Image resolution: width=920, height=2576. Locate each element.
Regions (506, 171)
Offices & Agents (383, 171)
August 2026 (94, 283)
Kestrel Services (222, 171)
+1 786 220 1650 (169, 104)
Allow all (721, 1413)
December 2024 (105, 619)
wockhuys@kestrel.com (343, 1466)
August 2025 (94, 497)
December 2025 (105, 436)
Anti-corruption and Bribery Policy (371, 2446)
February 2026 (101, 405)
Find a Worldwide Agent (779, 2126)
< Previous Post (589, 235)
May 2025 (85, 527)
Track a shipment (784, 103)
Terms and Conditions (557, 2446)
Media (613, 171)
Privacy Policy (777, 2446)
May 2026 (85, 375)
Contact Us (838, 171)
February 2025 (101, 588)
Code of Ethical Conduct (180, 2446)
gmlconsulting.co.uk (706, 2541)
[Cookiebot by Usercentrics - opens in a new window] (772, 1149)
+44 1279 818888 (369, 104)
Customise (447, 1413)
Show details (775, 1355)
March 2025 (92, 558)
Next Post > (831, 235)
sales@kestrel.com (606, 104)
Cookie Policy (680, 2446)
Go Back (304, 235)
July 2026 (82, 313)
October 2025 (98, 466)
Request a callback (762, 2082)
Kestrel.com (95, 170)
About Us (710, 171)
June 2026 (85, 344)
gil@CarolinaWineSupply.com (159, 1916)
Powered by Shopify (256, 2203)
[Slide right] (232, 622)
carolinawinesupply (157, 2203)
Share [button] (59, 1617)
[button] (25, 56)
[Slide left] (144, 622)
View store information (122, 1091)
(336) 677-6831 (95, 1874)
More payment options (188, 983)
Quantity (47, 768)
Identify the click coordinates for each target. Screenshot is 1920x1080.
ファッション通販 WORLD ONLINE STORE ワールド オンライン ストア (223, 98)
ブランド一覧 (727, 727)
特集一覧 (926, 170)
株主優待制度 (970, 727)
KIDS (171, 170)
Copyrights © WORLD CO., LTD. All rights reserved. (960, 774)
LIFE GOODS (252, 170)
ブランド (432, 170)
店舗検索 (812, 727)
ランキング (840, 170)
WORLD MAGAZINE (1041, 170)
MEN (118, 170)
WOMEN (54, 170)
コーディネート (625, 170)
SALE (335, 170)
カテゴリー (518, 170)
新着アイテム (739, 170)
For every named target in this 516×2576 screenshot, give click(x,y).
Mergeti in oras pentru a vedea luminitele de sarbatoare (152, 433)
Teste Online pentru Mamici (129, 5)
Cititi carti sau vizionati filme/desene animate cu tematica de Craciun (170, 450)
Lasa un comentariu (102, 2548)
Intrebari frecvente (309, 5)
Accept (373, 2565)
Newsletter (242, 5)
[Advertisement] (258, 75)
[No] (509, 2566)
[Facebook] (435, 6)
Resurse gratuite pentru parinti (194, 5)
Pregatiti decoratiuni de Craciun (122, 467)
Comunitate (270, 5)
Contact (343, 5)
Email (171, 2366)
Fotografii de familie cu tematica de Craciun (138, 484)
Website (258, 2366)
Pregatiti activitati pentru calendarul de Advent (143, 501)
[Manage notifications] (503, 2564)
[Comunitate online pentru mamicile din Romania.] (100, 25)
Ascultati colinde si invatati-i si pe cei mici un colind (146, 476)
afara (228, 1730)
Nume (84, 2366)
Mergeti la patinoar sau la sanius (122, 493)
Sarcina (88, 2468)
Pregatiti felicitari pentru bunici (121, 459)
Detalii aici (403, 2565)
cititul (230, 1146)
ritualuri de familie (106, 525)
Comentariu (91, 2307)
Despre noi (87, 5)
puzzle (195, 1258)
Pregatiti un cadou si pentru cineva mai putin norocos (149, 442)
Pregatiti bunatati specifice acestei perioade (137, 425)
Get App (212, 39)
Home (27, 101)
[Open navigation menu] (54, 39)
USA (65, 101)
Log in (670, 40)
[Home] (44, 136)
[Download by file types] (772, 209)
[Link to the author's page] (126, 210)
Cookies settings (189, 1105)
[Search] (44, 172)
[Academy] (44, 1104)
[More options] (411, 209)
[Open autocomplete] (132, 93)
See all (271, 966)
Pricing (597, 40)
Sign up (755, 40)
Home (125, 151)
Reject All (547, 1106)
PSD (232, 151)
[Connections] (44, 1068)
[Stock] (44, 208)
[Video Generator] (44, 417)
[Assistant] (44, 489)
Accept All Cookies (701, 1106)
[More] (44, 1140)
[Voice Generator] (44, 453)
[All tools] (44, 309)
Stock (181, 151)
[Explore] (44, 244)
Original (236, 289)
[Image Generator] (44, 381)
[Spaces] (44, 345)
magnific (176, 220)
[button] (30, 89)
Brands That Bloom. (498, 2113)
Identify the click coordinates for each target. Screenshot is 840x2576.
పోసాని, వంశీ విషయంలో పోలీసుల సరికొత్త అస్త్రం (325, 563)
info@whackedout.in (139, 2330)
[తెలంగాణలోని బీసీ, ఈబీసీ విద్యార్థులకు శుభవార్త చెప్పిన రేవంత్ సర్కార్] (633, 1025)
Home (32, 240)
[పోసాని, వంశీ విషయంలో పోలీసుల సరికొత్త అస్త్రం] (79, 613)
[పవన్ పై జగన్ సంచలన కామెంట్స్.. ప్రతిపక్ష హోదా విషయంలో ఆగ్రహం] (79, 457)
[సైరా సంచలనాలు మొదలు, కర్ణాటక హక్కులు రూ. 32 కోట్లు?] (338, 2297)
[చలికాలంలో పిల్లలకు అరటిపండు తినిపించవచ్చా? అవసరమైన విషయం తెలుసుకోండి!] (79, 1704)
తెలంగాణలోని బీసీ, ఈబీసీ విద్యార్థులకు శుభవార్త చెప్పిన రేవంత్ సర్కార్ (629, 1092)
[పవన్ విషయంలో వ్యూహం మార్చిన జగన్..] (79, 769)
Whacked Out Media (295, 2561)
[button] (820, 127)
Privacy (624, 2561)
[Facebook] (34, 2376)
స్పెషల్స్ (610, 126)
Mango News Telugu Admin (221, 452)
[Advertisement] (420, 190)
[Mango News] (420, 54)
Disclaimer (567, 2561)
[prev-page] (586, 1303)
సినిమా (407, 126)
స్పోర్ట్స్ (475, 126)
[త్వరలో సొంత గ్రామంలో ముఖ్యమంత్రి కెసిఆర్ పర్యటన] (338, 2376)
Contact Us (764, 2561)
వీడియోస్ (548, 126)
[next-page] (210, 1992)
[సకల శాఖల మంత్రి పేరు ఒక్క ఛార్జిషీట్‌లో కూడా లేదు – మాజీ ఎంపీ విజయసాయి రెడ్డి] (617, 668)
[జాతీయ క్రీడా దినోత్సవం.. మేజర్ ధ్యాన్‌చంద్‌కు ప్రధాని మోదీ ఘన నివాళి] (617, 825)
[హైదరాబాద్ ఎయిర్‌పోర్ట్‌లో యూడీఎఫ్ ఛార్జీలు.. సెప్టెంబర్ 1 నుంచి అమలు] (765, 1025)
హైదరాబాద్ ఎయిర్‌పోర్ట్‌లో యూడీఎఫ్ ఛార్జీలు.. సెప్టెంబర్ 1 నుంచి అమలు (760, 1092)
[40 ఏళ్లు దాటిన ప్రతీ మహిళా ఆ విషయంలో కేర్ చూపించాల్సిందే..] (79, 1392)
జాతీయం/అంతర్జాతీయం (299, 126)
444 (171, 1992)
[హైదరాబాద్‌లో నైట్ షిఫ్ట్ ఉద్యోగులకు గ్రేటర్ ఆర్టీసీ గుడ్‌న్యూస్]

What you need to do = Search the listing above for "each" and copy every line that holds it.

Response to the exercise =
Image resolution: width=920, height=2576. Locate each element.
Identify the click coordinates for each target. Screenshot is 1920x1080.
Identify the click coordinates for each target. Screenshot is 840x2576.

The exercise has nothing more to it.